Copy each line from the data that has the word "vastuualueen" in it.

[Dataset entries]
————————

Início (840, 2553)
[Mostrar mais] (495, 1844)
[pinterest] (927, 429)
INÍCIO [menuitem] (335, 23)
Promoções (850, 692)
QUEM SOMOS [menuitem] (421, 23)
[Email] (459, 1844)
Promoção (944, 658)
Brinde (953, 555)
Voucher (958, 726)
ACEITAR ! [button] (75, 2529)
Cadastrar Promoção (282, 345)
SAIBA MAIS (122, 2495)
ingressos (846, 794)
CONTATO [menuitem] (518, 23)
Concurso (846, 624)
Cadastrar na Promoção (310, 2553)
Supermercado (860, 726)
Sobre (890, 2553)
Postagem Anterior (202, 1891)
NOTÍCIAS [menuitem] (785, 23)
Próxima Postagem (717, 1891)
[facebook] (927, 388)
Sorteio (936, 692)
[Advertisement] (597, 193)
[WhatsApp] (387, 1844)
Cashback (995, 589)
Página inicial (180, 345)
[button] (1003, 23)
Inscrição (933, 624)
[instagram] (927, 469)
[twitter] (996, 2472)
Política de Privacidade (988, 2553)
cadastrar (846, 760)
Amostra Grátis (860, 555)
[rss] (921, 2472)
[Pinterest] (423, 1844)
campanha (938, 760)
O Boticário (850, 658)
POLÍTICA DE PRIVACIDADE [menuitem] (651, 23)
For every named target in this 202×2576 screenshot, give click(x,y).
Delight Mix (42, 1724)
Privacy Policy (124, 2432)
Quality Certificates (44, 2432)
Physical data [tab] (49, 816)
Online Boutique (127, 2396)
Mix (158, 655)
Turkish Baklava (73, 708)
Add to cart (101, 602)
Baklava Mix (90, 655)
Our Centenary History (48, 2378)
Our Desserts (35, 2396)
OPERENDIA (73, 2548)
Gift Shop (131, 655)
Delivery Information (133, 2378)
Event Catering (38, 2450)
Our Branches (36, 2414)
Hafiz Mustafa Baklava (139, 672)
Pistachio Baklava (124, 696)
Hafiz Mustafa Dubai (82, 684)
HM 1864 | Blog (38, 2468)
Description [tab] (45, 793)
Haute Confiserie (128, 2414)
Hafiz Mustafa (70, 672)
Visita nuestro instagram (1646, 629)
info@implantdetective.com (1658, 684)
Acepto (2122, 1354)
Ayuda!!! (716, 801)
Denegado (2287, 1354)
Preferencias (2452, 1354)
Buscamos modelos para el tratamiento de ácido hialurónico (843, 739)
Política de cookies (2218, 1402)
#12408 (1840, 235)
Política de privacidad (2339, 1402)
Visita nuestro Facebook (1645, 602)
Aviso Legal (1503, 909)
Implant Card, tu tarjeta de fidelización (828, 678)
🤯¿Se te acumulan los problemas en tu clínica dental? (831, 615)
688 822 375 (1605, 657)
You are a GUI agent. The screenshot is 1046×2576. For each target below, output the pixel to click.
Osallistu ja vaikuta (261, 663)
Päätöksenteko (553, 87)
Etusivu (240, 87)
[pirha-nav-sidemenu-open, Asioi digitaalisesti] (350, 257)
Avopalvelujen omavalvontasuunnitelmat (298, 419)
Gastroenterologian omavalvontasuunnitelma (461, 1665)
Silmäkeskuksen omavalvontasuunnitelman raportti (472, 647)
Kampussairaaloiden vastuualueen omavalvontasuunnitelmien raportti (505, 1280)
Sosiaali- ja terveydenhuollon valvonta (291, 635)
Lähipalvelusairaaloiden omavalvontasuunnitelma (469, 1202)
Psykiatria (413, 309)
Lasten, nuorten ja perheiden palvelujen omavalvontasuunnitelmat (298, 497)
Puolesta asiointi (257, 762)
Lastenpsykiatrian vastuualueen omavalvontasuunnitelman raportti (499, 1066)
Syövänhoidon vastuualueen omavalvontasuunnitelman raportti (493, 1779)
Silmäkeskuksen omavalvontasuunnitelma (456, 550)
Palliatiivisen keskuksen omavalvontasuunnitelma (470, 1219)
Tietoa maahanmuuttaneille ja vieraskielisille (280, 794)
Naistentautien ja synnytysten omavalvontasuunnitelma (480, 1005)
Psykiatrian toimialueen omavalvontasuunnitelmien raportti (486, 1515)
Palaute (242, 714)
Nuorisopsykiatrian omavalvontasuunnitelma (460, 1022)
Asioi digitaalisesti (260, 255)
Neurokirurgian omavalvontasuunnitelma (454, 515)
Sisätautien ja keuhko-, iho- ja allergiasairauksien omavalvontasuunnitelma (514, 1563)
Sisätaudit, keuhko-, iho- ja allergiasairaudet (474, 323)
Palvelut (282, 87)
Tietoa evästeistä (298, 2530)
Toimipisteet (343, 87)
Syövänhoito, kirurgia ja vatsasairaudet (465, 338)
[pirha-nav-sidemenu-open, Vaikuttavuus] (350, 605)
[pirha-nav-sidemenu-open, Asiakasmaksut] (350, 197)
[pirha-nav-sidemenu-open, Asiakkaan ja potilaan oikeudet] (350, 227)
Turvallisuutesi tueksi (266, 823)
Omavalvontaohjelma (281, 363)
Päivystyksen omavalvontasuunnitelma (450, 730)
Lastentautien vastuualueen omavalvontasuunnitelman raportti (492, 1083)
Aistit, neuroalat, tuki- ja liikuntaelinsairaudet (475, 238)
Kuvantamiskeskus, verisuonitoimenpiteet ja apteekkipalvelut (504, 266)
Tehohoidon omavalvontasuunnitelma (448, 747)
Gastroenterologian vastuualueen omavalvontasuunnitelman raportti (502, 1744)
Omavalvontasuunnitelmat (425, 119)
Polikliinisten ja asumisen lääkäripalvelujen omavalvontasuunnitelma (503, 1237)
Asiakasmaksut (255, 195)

————————

■ **RESULT FOR THIS EXERCISE**:
Kampussairaaloiden vastuualueen omavalvontasuunnitelmien raportti (505, 1280)
Lastenpsykiatrian vastuualueen omavalvontasuunnitelman raportti (499, 1066)
Syövänhoidon vastuualueen omavalvontasuunnitelman raportti (493, 1779)
Lastentautien vastuualueen omavalvontasuunnitelman raportti (492, 1083)
Gastroenterologian vastuualueen omavalvontasuunnitelman raportti (502, 1744)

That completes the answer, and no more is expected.